*Material to process*
* * *

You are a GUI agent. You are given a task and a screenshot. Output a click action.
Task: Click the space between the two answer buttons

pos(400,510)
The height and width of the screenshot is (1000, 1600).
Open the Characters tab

* * *

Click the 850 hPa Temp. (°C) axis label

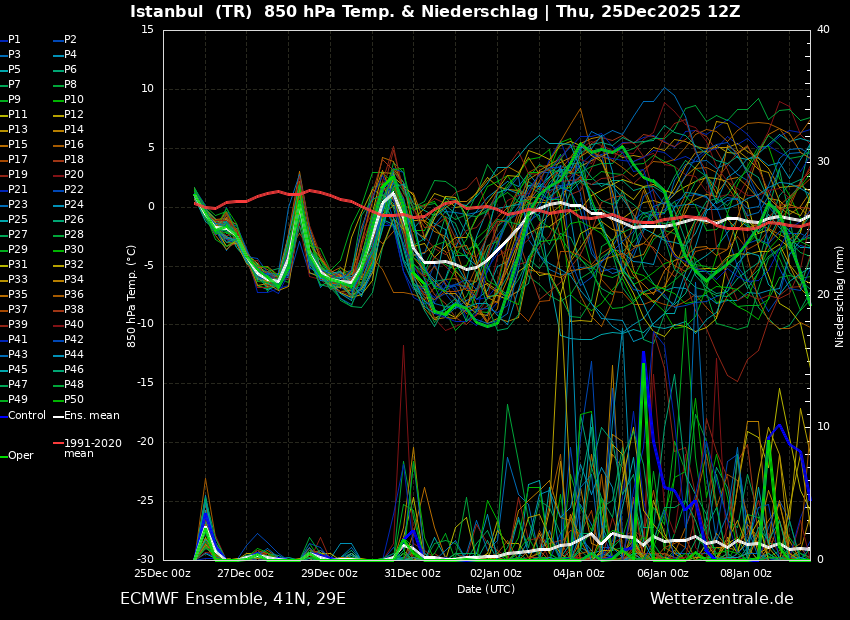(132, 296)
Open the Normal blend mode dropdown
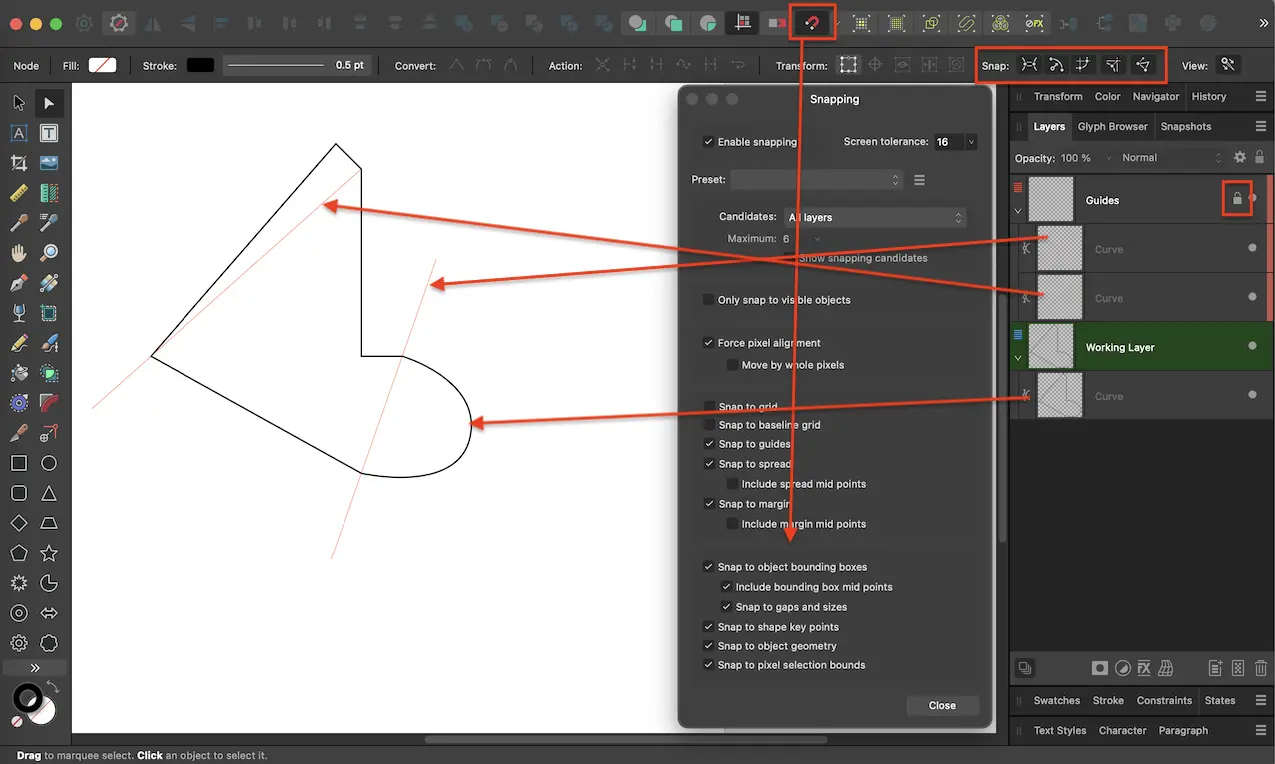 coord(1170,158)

* * *

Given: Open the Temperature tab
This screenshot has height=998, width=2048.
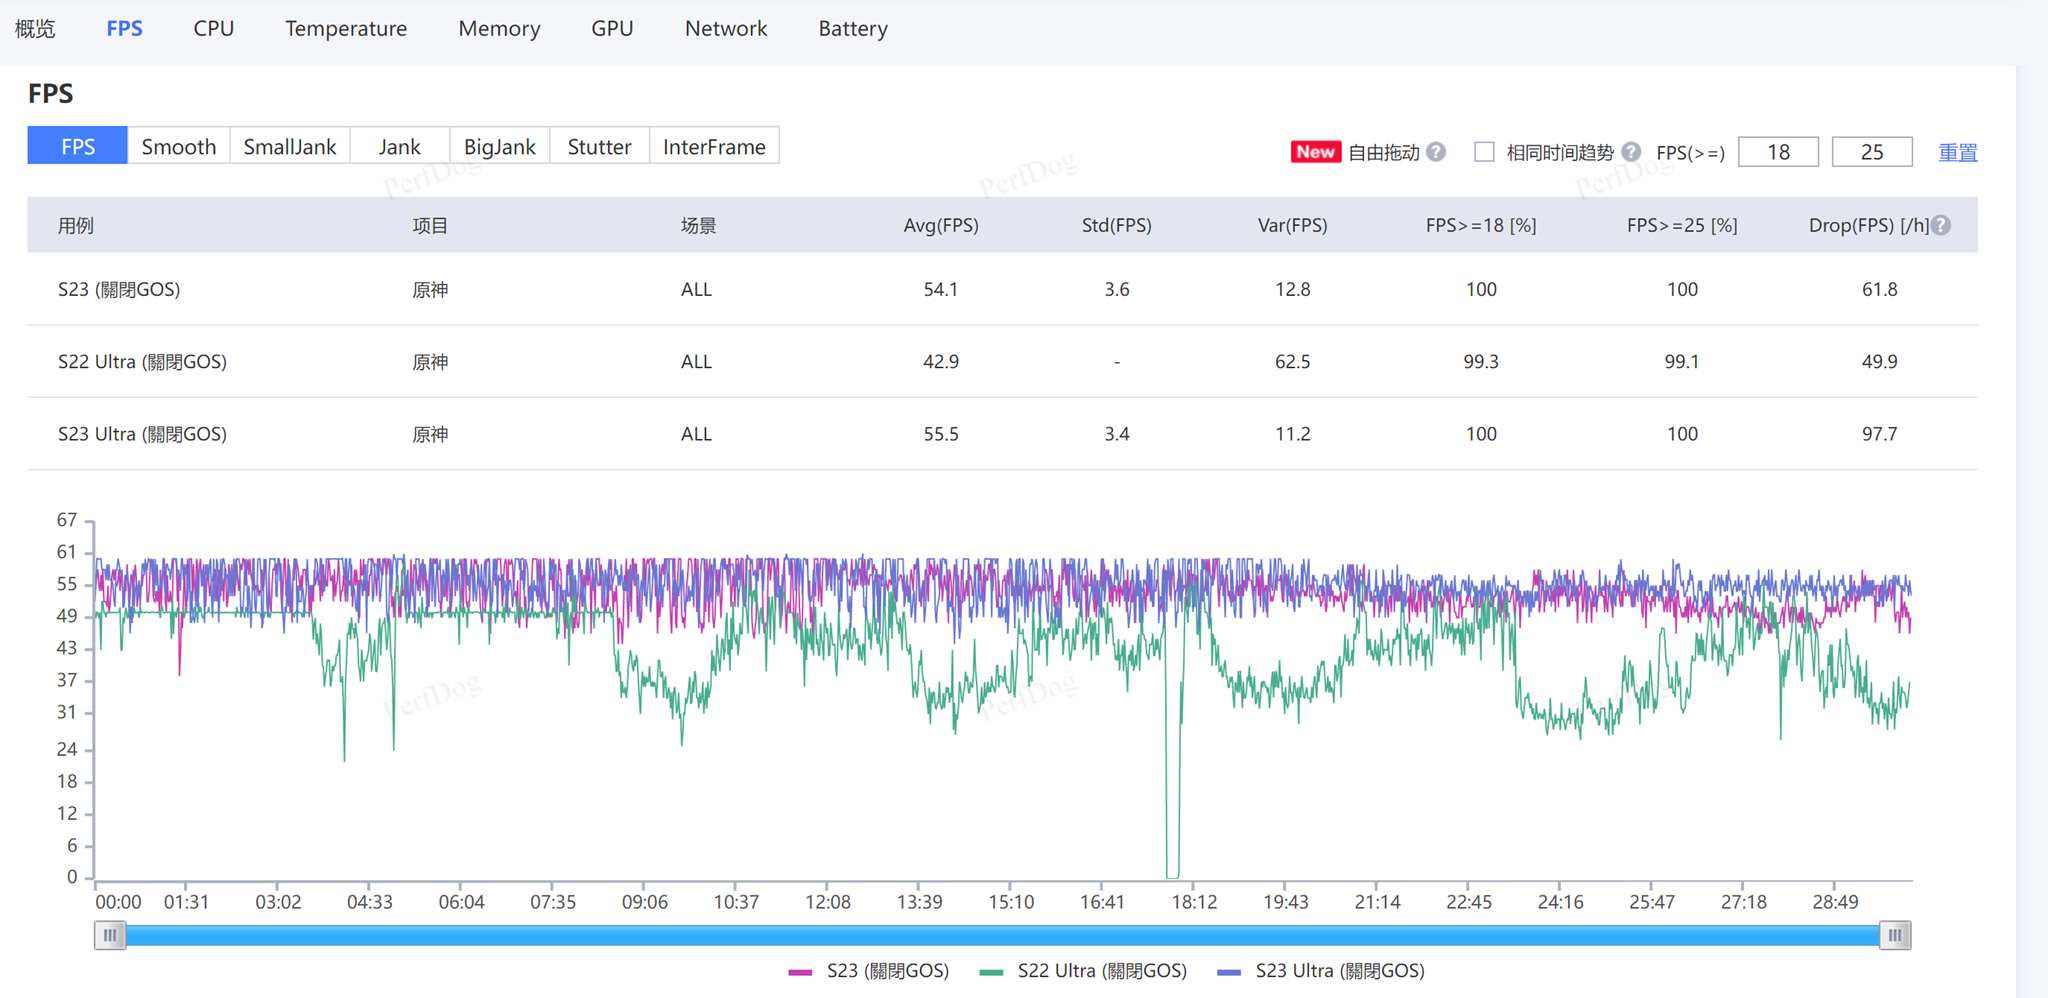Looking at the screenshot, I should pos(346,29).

* * *

*Directions*
Give only the lines from the one holding "Task: Click the" through the one holding "Open the Characters tab", each restated exactly as it appears above.

*Answer space*
Task: Click the space between the two answer buttons

pos(400,510)
The height and width of the screenshot is (1000, 1600).
Open the Characters tab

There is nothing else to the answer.